Format the items from the line containing "Identify the location" through the end of the records as a two-column CSV with the header instruction,output. Give one row per item, with its text and its answer each in a single quoted field, line breaks replaced by spaces, and the pictures omitted.

(Beginning of Data for the task)

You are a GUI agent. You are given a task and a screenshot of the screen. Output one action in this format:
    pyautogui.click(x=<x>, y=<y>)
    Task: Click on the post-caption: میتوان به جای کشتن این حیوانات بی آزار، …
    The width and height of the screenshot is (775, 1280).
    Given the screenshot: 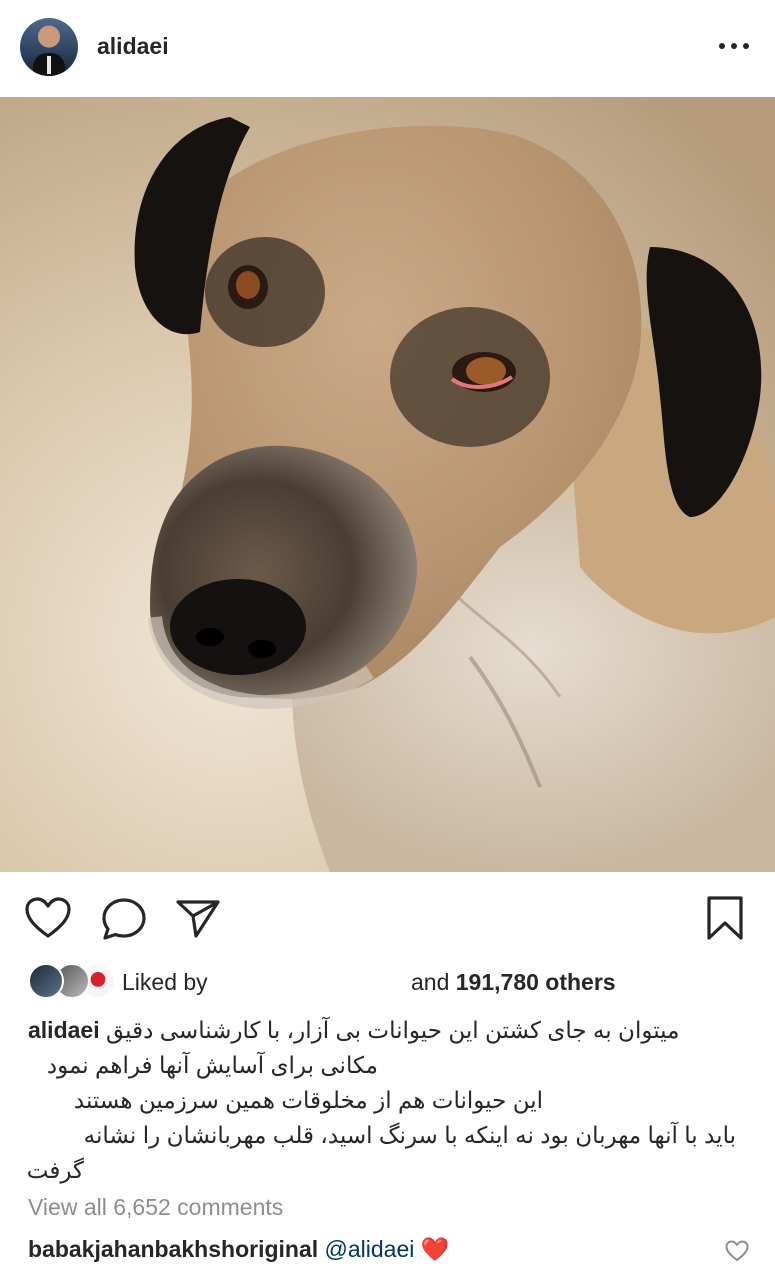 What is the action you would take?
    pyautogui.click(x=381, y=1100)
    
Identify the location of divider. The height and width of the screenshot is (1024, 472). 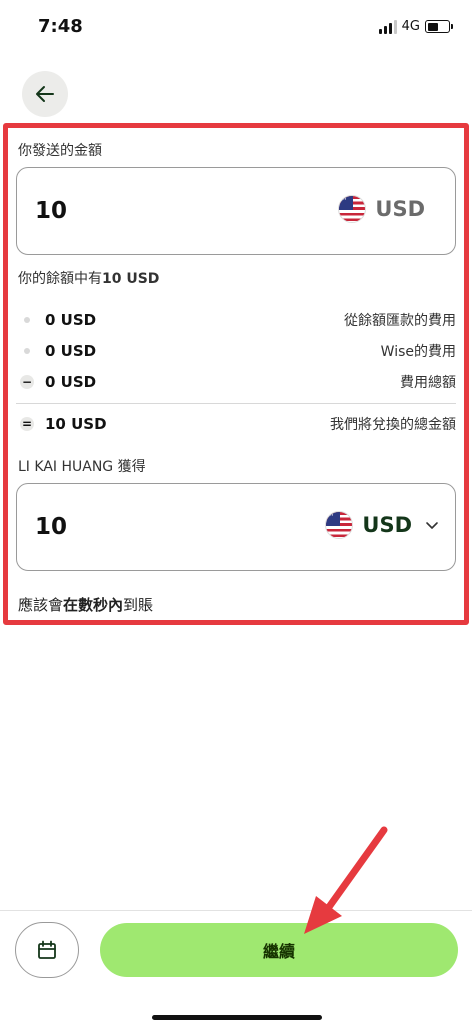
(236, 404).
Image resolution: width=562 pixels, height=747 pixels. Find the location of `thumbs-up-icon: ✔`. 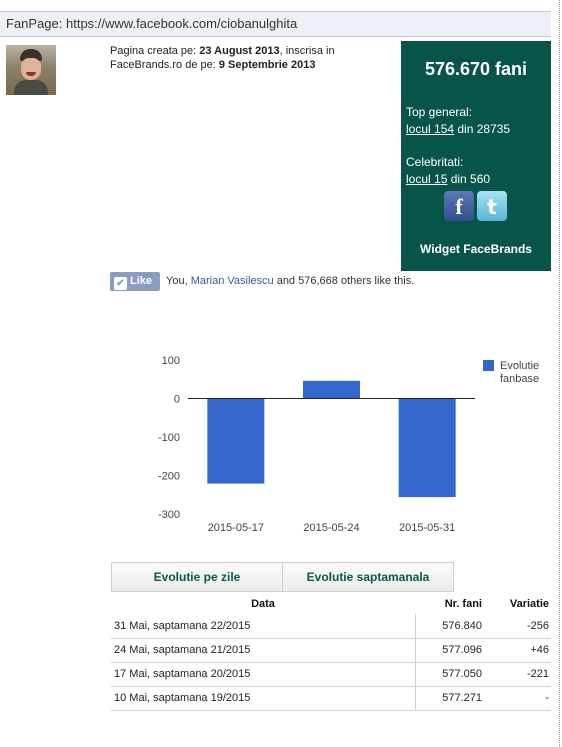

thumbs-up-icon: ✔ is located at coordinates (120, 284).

(End of Data for the task)

**The answer**
instruction,output
"Identify the location of divider. The height and width of the screenshot is (1024, 472).","(236, 404)."
"Image resolution: width=562 pixels, height=747 pixels. Find the location of `thumbs-up-icon: ✔`.","thumbs-up-icon: ✔ is located at coordinates (120, 284)."